Yılmaz Güney’in “Endişe” filmi çekimlerinde Ayşe Emel Mesci’ye “Pire itte, bit yiğitte olur” diyerek giydirdiği köy elbisesi gerçekçiliği, bu oyununda da karşımıza çıkıyor. Romandaki inandırıcı ve ayrıntılı doğa betimlemeleri gibi oyundaki gerçekçi sunum yönetmenin altını çizdiği insanlık halini daha da gerçekçi kılıyor. (Yılmaz Güney ile Ayşe Emel Mesci’nin dostluğu yıllar sonra ortaya çıkan bu oyunun başarısını daha kolay anlamamızı sağlıyor. Güney’in filme çekemediği hikâye Mesci’nin elinde oyuna dönüşüyor.)

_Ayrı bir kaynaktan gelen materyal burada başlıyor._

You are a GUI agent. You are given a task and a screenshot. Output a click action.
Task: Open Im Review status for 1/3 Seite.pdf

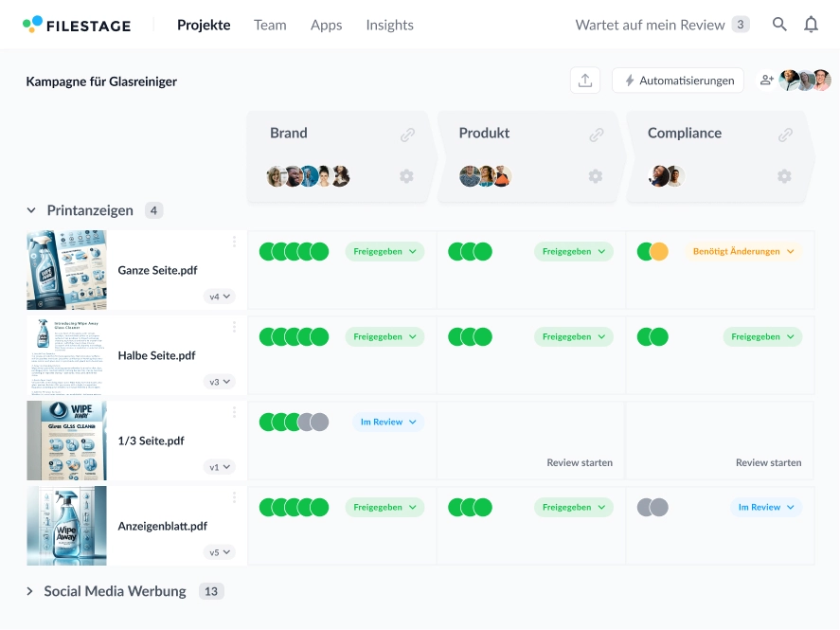coord(387,422)
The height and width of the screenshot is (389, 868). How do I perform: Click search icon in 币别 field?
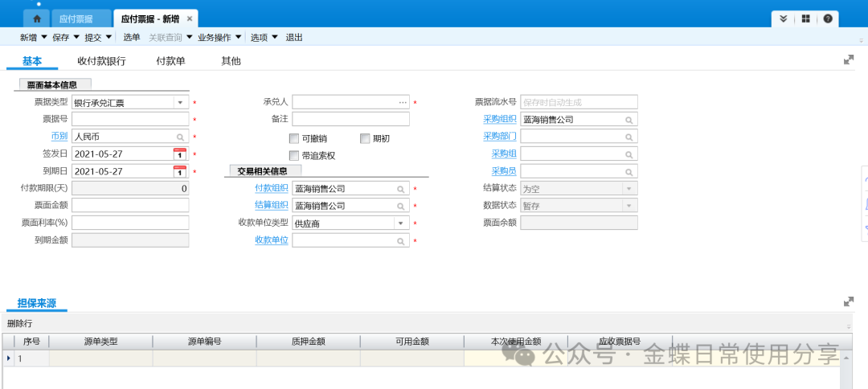pos(181,137)
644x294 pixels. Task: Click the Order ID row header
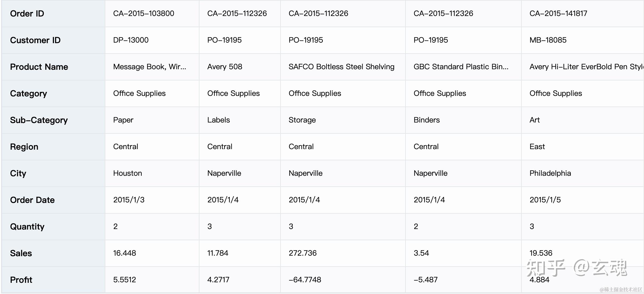coord(27,14)
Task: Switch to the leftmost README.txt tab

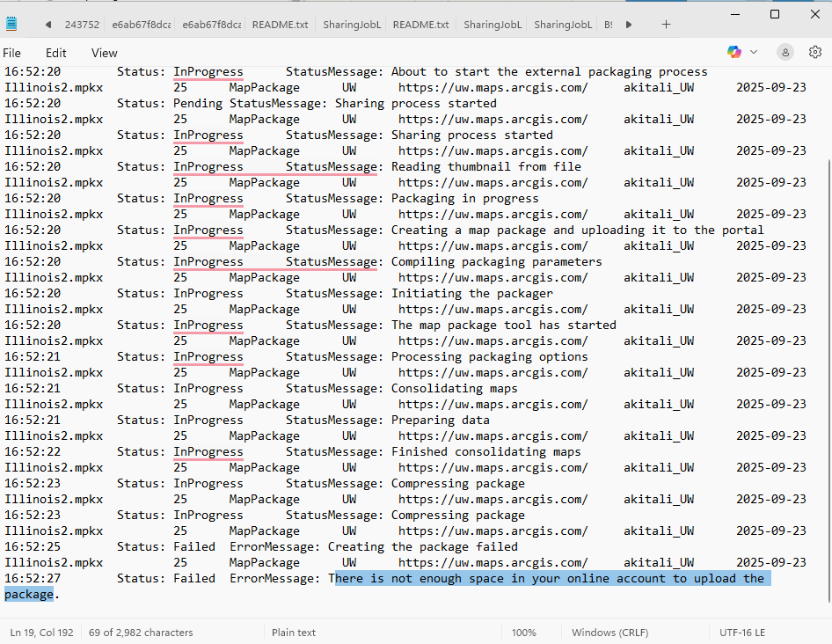Action: click(x=280, y=25)
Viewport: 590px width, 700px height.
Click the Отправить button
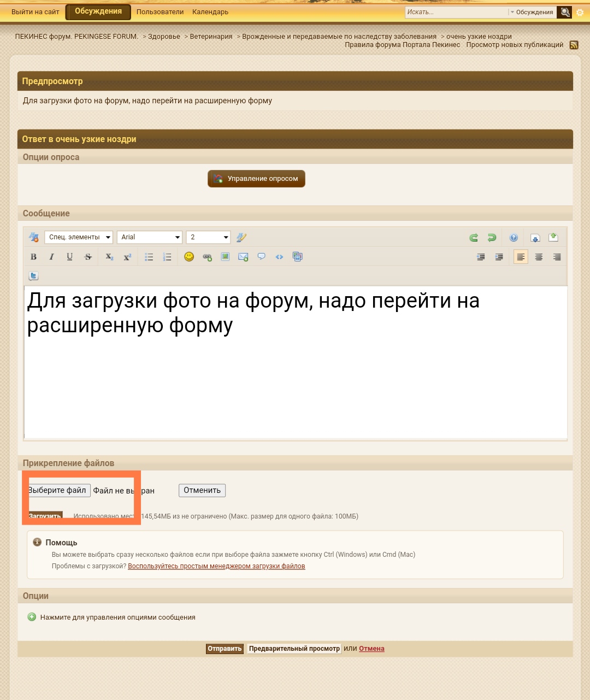[225, 649]
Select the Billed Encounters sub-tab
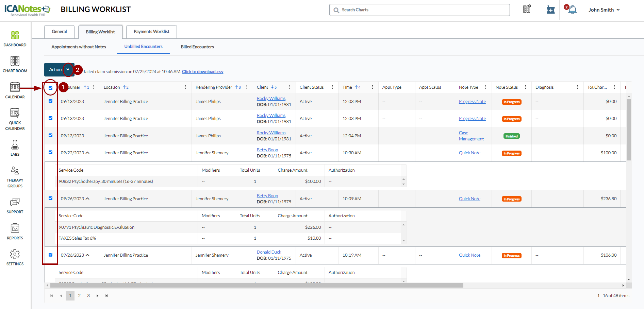This screenshot has width=644, height=309. (197, 47)
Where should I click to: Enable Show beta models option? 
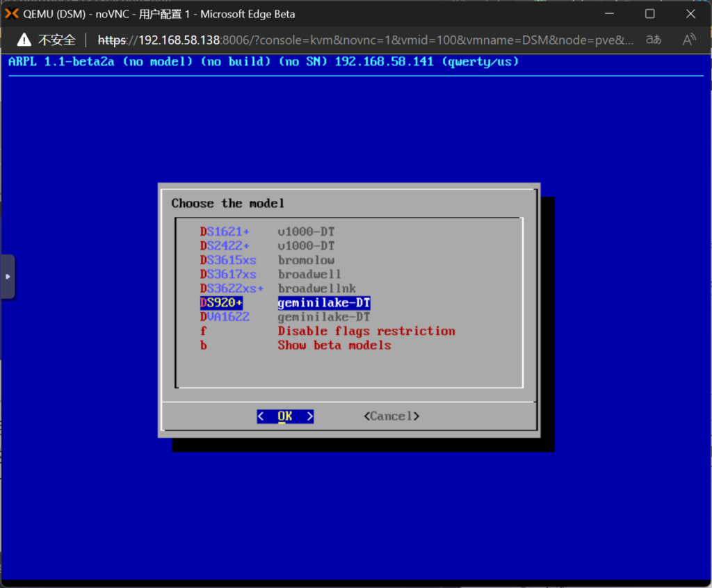click(334, 345)
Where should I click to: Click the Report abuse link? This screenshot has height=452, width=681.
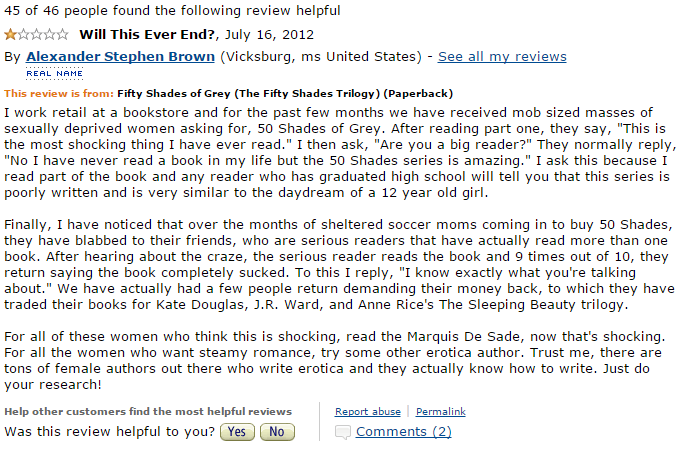point(368,411)
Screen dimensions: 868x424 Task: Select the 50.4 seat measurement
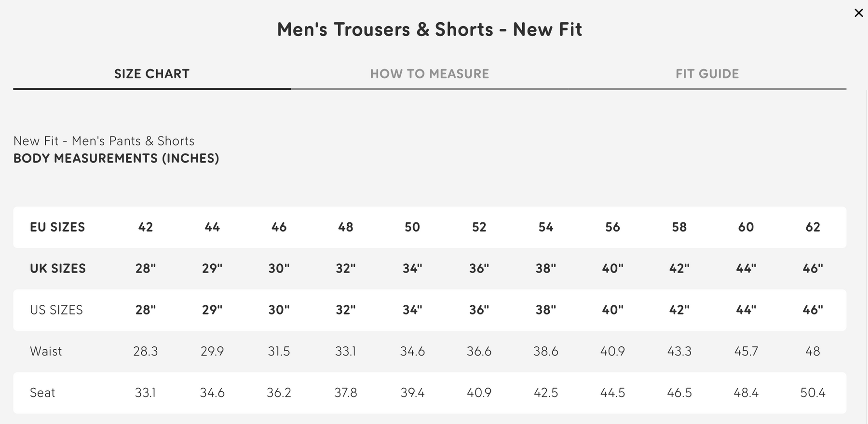click(x=813, y=393)

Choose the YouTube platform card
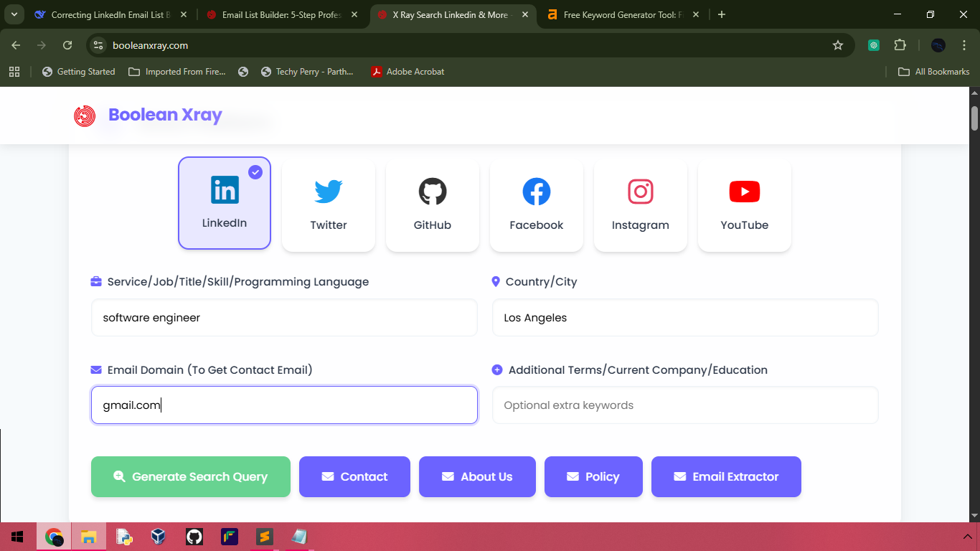[x=745, y=205]
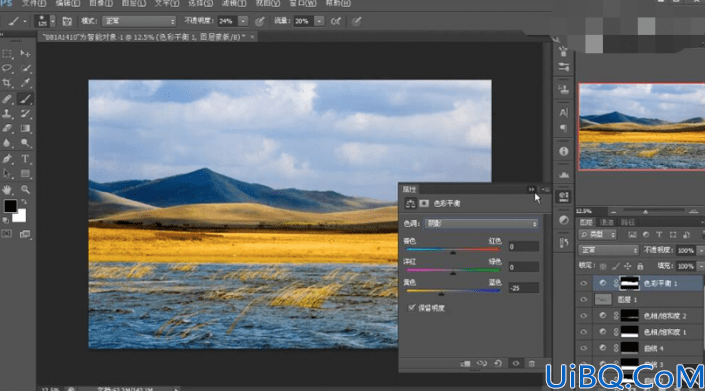Select the Pen tool
The width and height of the screenshot is (705, 391).
click(x=7, y=159)
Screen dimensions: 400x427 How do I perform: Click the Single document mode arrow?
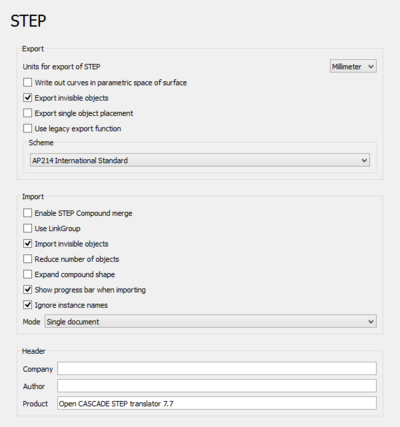tap(371, 322)
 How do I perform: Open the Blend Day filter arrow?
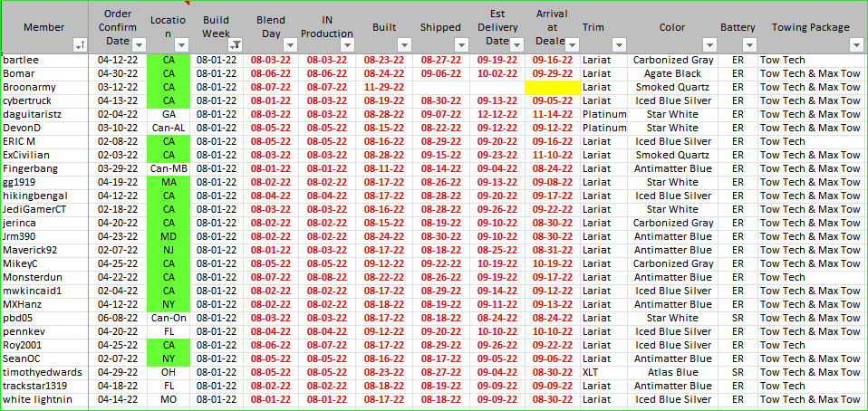289,44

Tarımda makineleşmenin köye gelişi ile işsiz kalma endişesine kapılan insanlar, aynı zamanda geleneksel hayatlarını sürdürmeye de devam ederler. “Ağasını tanımayan Allah’ını da tanımaz” ifadesi ile dönemin köy romanlarının dışında bir yer edinir “Boynu Bükük Öldüler”. İsyandan uzak duran Halil, hem olumlu hem olumsuz özellikleri ile oyunda karşımıza çıkıyor. Horoz dövüşünde kaybeden ağanın aşırı tepkisi ile uyanışa geçen halkın direnişi oyunda romana oranla daha az yer kaplıyor. “Bir romanı oyunlaştırmak ister istemez bir eksiltme işlemi içerir” diyen Ali Berktay’a hak vermemek elde değil. Oyunun aynı zamanda dramaturjisini yapan Berktay’ın özellikle dikkat ettiği bir diğer nokta da Güney’in romandaki şiirsel anlatımını ortadan kaldırmadan sadeleştirmesi. Özellikle doğa betimlemelerinde karşılaştığımız bu durum, oyunun yönetmeni Ayşe Emel Mesci için de bir kolaylık sağlamış.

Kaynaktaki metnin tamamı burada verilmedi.